'Imagined Spaces' by Kirsty Gunn and Gail Low (published by The Voyage Out Press)
How do you cut into what Elizabeth Chakrabarty terms 'the Trojan horse' of the essay? Whether it's lyrical, discursive, inter-medial, associative, reflective, self-reflexive, or something else not yet defined, from the outset of Imagined Spaces
, the form is as far from the familiar academic expectation as may be dreamed.
What then is this literal try, this attempt, this... what exactly? Gabriel Josipovici, in his essay, On Being Hit on the Head by a Poem
, primes us rather wonderfully: 'your sense of confusion... may be part of what it is about'.
Editors Gail Low and Kirsty Gunn, who are both practising essayists, have given themselves a difficult brief which they choose to partly unpack in their questing, robust introduction. Arguably, their editorial role is in itself a strange one as this book does not operate as a conventional anthology. These essays – some epistolary, some collaborative, some as much image as word – take Paul Klee's famous exhortation to 'take a line for a walk' into unmapped directions. So many are not self-contained but spill out, to reference and to learn and grow from one another. Consider the courageous You by Me: Writing Depression
by Stephen Carruthers and Fiona Stirling, which, as part of its richly layered understanding, extracts and enacts an element from Songs I Can't Play
by Stephanie Bishop.
Taking work, which is by its very nature evolving, into publication presents a particular editorial challenge – but that, too, is entirely true to the essay's character. The exploratory, interconnected sequence of Imagined Spaces
probes and requires a very different way of reading that will take byways through the extensive Notes and Bibliography
as well as re-tracings, re-readings and occasional loops. It feels entirely reader-specific in that way.

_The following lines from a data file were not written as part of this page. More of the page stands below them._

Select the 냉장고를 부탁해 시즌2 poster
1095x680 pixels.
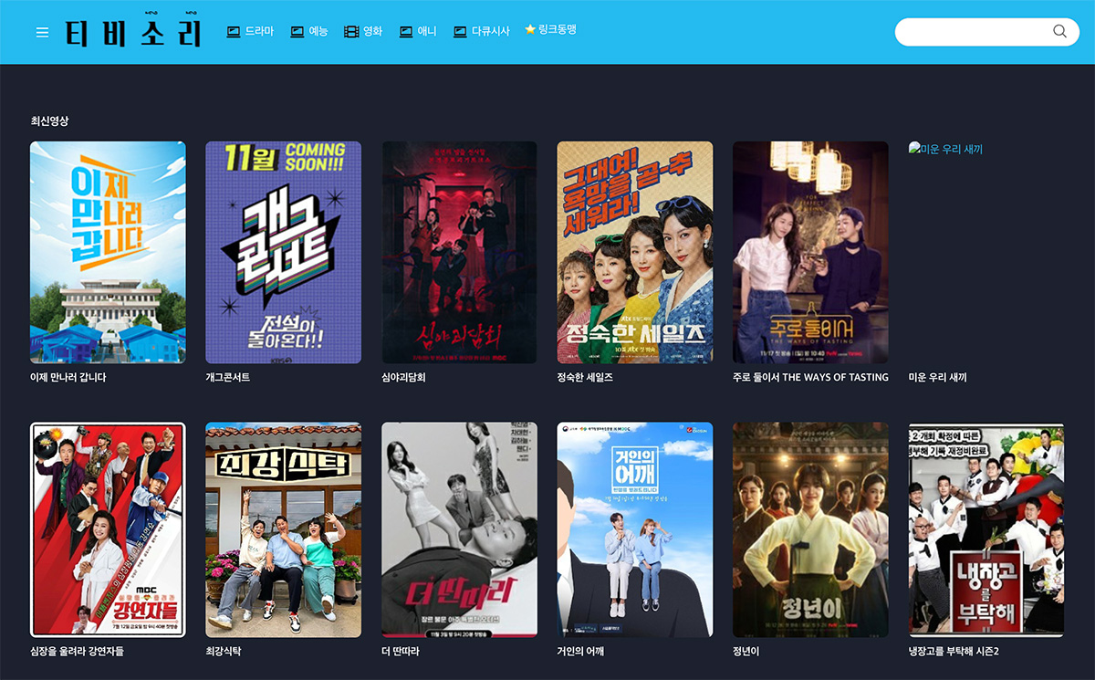[986, 529]
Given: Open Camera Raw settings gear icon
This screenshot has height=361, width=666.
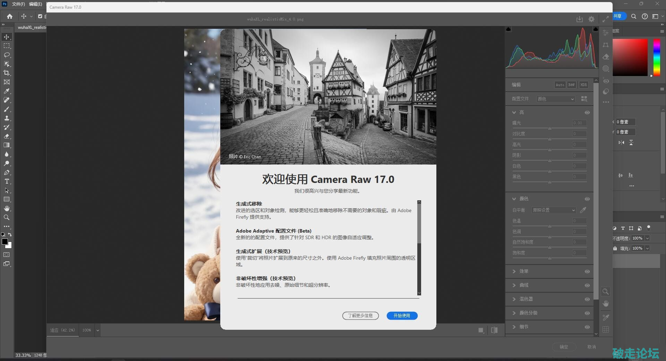Looking at the screenshot, I should pos(591,19).
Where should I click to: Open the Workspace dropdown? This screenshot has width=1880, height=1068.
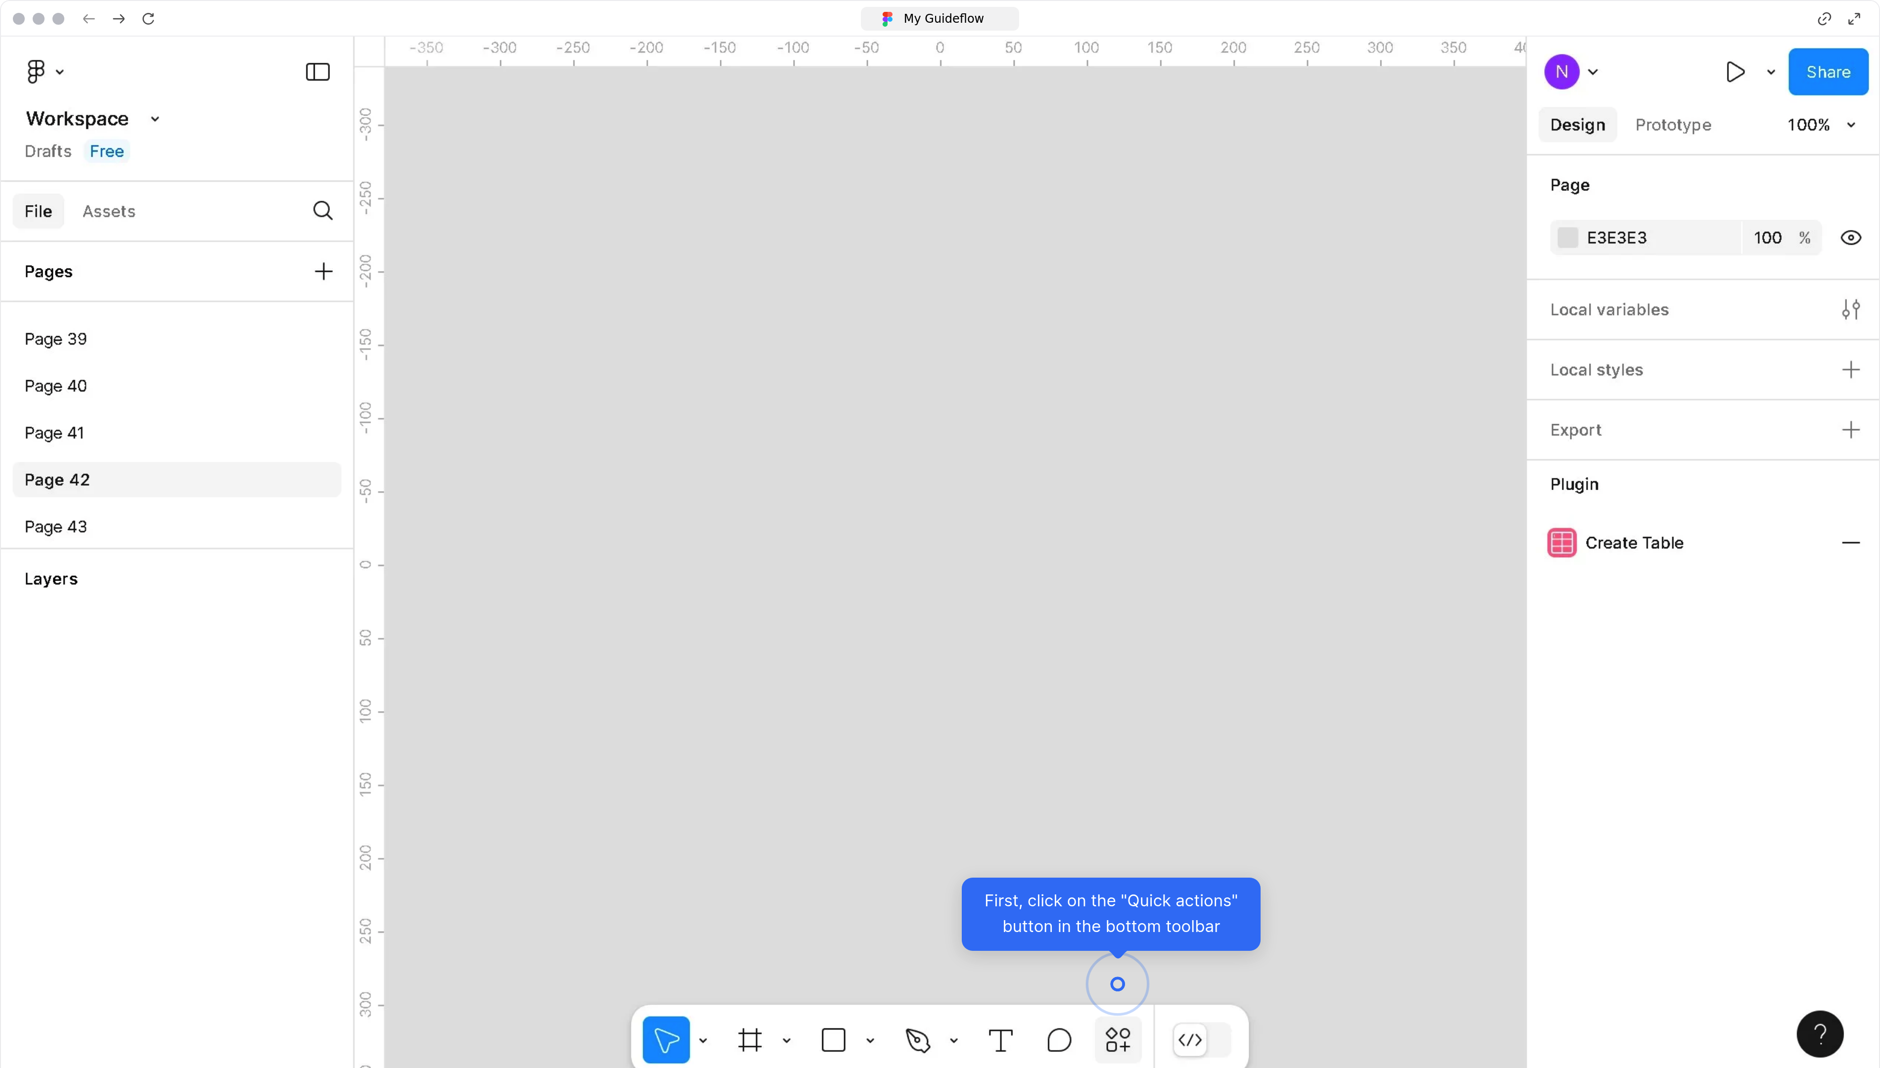[154, 118]
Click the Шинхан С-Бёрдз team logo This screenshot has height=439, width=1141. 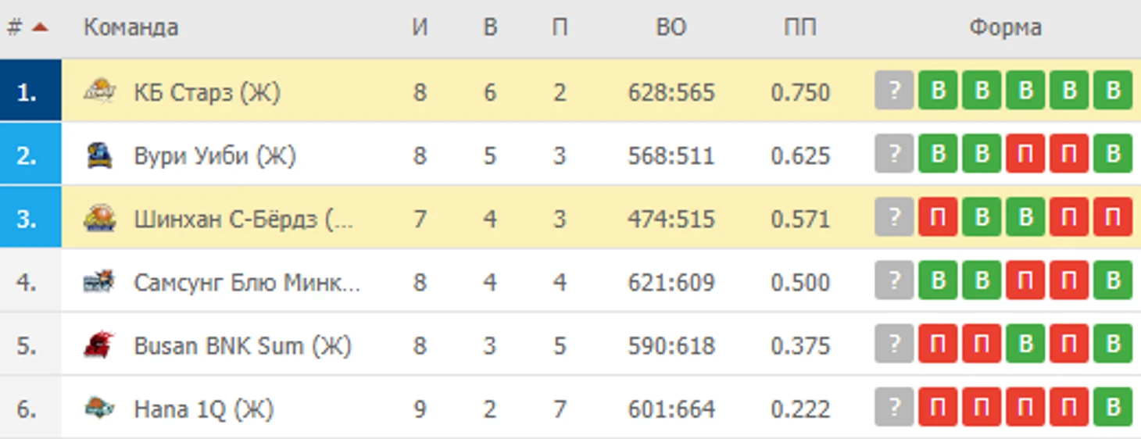click(100, 219)
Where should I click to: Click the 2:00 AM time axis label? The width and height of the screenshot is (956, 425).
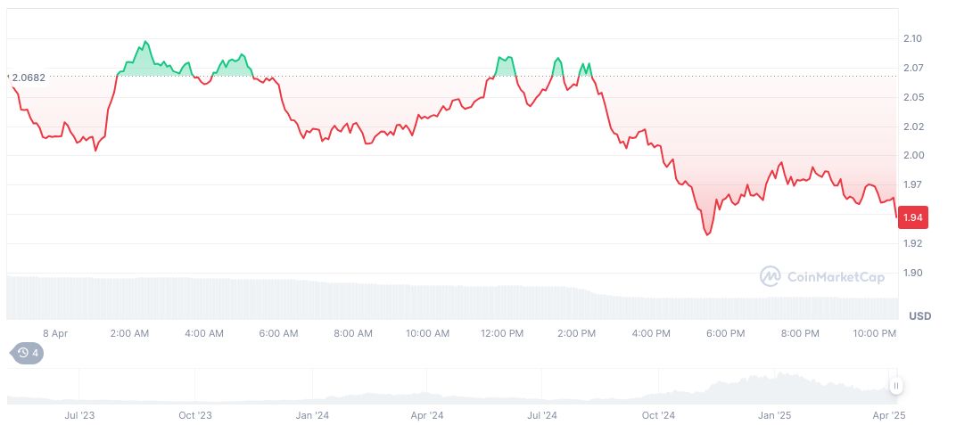(129, 333)
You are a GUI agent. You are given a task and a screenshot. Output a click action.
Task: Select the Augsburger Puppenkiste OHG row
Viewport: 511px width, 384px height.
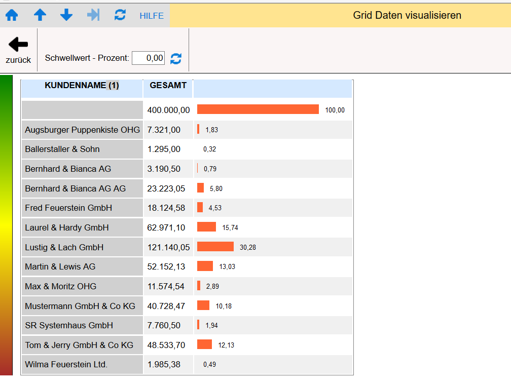82,130
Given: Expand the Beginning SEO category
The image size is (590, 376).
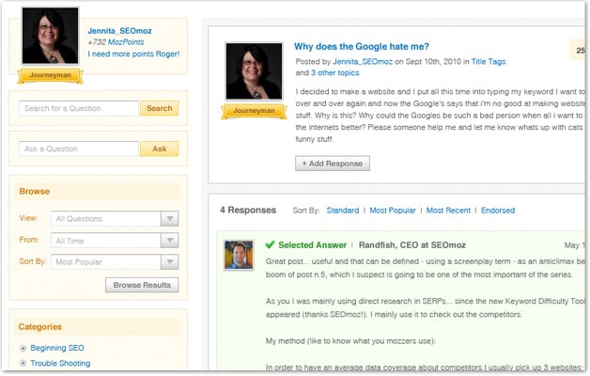Looking at the screenshot, I should click(x=23, y=348).
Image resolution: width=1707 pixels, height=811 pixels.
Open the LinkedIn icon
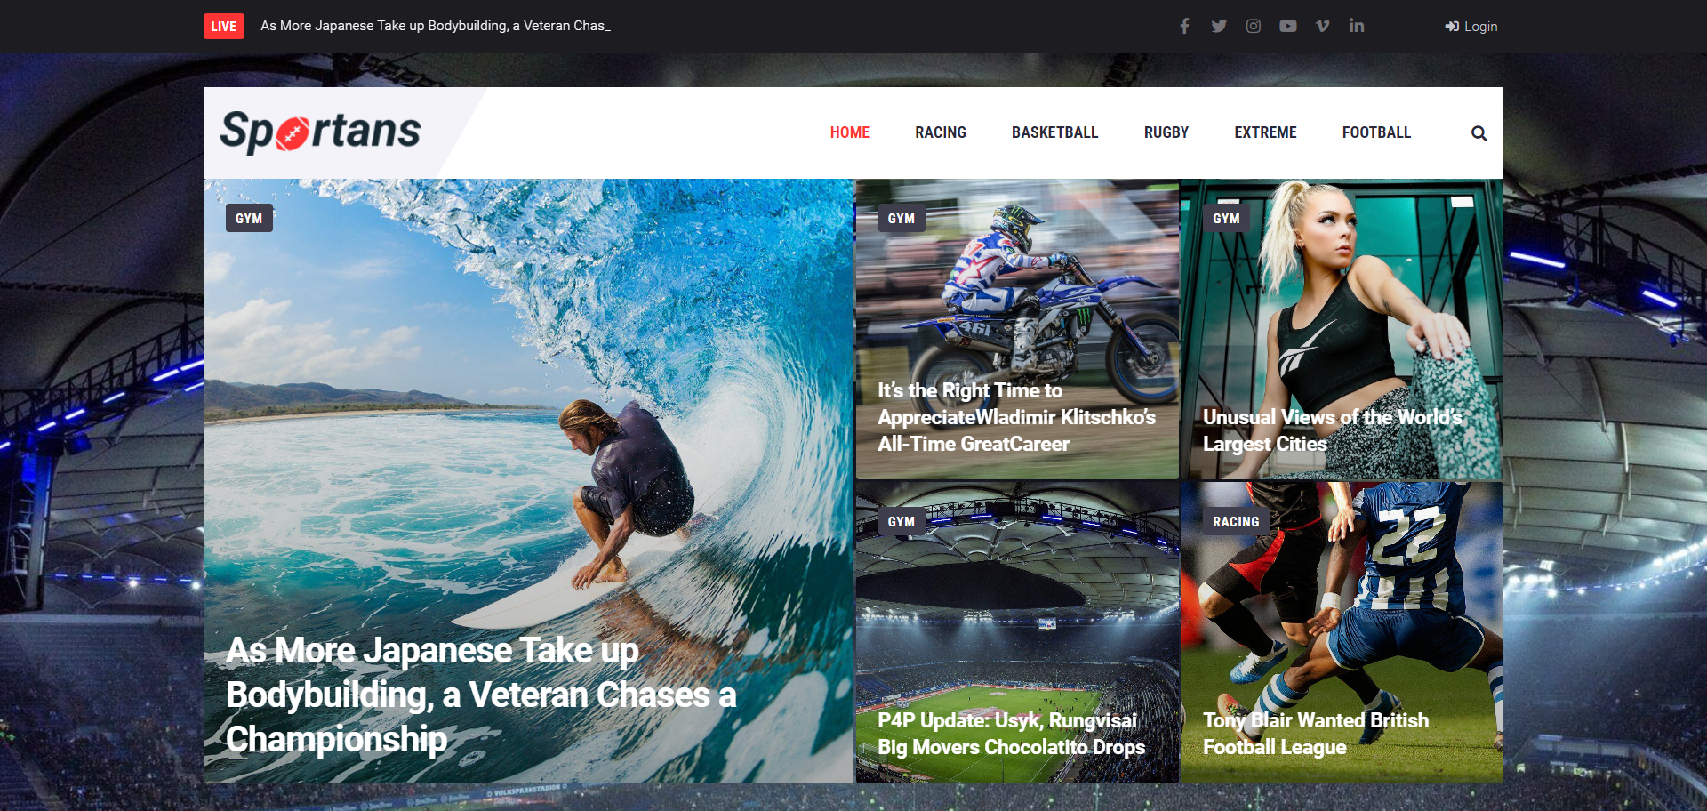pyautogui.click(x=1357, y=26)
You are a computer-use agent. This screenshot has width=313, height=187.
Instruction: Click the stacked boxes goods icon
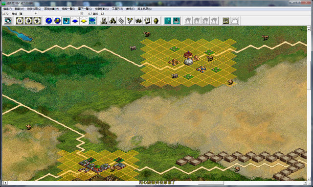[112, 21]
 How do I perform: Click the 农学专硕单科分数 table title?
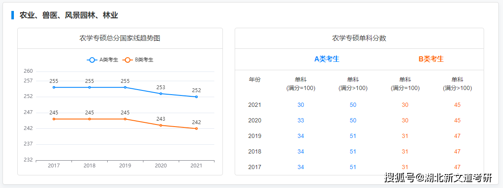click(359, 38)
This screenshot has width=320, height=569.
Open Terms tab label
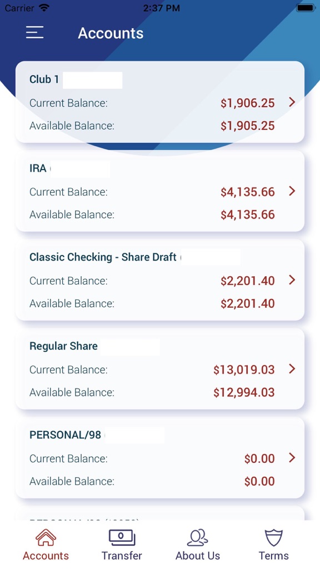tap(274, 556)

For a book of around 200 pages, with so many contributors, this collection is longer than the sifter might first think, being mycorrhiza-like in its scope. Low and Gunn talk of 'essaying into the unknown', where we are 'to be surprised by and into life'. In Proust's terms, this is 'the house we have'. If that unknown place is 'a liminal space between belonging and estrangement', it's exciting to see the teasing out of duality in several of the shared essays.
Home, Ile, Ghar, Hame
, by Tomiwa Folorunso and Hamzah Hussain, investigates where and what that home may be for new Scots of dual heritage, seeking 'to find the equilibrium of this balancing act'. Equally, in Politics of Small Places
, Lorens Holm and Paul Noble find proximity in a witty correspondence across continents, in both image and word. 'I don't think in words, I think out of words,' writes Noble. Worlds apart are also described in the often humorous, lyrical sharing of The Flicker of North
, by Duncan McLean and Kenny Taylor, which finds North on both sides of the Pentland Firth, and beyond. How well their essay ends by not ending, which is surely the essence of what we are now uncovering to be what 'essaying' is all about.
If, at this stage we find ourselves unsettled, less able to contain and define the form than we were at the outset, then surely Imagined Spaces
is achieving its aim. When Susan Nickalls considers Dundee's V&A in Mind the Gap
, she's contemplating Kumo's intentions in designing a building 'hard on the outside, soft on the inside', imbued with the Japanese concept of 'ma'. That space – where 'truth resides in the gaps'.
Chris Arthur draws often and deeply on Eastern poetry and spirituality and here connects with visual artist Graham Johnston in Line Drawing
, exploring the shared pathways of drawing and the essay. When Arthur says of haiku that these poems are 'able to cup their hands around the delicacy of the moment without crushing it', there is a sense that that precision, that fragile yet expansive quality, likewise holds good for what he and Johnston are up to as well. There is something of that beauty, too, in the fragmented, spare, anaphorae spilling through curator Graham Domke's A Leaf Out of Someone's Book
and in Meaghan Delahunt's delicate study of the deathbed's restless nature in her Life in the Bardo: Dying, Death and the Imagination
There's an awkwardness between giving a balanced sense of any anthology, without descending into glorified name counts. Perhaps the reader of Imagined Spaces
comes to know less of the essay's boundaries and more of its vistas. That is to be celebrated here.